## [Task goal]
Transcribe the stretch of entries below from the line with "Given: Open help via question mark icon" through the line with "Given: Open the CCDF Measurements icon", exactly and with both ends included; leave out all other lines.

________________________________________

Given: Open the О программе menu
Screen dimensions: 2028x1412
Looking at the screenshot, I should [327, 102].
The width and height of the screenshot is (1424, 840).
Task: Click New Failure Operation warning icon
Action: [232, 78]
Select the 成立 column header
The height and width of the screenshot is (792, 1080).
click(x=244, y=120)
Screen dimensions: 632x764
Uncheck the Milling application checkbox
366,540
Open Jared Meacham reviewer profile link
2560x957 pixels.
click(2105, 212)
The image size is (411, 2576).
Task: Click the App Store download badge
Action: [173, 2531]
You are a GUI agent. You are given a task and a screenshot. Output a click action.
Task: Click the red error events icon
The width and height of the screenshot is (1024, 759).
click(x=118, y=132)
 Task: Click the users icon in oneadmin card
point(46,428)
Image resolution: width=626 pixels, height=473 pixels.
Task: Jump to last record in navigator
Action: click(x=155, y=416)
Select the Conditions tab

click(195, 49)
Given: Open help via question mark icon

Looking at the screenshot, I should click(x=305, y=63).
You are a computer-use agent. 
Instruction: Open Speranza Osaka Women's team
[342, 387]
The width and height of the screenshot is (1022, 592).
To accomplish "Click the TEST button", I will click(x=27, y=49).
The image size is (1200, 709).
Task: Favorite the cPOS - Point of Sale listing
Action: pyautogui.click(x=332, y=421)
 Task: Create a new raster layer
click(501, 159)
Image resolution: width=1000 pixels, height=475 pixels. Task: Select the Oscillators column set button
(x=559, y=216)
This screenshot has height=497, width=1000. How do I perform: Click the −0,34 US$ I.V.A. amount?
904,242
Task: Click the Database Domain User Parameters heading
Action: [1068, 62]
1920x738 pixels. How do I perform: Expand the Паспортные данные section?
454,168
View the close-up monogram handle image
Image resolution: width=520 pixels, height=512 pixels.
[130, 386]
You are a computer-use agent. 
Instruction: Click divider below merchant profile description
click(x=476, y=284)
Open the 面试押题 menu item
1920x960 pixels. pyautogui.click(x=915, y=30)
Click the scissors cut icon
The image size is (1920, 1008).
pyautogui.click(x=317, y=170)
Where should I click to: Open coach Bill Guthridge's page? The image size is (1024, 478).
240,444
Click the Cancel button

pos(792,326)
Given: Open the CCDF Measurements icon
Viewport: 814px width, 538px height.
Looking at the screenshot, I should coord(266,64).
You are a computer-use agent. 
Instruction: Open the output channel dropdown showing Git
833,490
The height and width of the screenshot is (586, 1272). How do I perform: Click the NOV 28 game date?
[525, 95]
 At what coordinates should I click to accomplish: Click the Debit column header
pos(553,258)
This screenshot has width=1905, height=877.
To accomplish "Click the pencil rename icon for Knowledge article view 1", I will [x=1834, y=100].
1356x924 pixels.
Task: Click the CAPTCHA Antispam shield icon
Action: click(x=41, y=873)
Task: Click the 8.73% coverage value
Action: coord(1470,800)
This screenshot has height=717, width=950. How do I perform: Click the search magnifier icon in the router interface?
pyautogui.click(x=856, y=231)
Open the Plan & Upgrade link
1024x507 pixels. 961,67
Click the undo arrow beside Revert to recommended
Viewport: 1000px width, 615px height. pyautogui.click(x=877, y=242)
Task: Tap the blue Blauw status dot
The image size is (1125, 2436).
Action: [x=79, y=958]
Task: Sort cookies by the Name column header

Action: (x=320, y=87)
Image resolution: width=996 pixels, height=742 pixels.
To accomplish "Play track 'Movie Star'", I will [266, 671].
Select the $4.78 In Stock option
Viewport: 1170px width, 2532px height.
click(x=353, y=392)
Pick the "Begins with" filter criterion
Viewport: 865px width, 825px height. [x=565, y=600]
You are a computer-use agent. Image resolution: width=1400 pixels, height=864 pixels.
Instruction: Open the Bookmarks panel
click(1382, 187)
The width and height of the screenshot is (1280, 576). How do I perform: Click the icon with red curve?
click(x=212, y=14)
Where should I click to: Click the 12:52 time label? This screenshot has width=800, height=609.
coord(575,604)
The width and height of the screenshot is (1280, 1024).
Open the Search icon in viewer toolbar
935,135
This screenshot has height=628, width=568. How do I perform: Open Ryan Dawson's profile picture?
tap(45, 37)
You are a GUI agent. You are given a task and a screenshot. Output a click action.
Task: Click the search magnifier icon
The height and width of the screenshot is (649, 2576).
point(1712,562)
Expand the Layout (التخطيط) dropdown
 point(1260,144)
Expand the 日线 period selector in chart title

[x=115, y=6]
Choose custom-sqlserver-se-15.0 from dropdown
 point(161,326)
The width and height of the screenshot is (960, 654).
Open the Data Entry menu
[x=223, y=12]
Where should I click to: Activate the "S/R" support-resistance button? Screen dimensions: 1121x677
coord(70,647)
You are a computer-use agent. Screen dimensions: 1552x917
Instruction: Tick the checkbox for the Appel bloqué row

________________________________________

## [Expected answer]
Given: Open help via question mark icon

Looking at the screenshot, I should click(x=305, y=63).
You are a computer-use agent. 
Instruction: Open Speranza Osaka Women's team
[342, 387]
The width and height of the screenshot is (1022, 592).
To accomplish "Click the TEST button", I will click(x=27, y=49).
The image size is (1200, 709).
Task: Favorite the cPOS - Point of Sale listing
Action: pyautogui.click(x=332, y=421)
 Task: Create a new raster layer
click(501, 159)
Image resolution: width=1000 pixels, height=475 pixels. Task: Select the Oscillators column set button
(x=559, y=216)
This screenshot has height=497, width=1000. How do I perform: Click the −0,34 US$ I.V.A. amount?
904,242
Task: Click the Database Domain User Parameters heading
Action: [1068, 62]
1920x738 pixels. How do I perform: Expand the Паспортные данные section?
454,168
View the close-up monogram handle image
Image resolution: width=520 pixels, height=512 pixels.
[130, 386]
You are a computer-use agent. 
Instruction: Click divider below merchant profile description
click(x=476, y=284)
Open the 面试押题 menu item
1920x960 pixels. pyautogui.click(x=915, y=30)
Click the scissors cut icon
The image size is (1920, 1008).
pyautogui.click(x=317, y=170)
Where should I click to: Open coach Bill Guthridge's page? The image size is (1024, 478).
240,444
Click the Cancel button

pos(792,326)
Given: Open the CCDF Measurements icon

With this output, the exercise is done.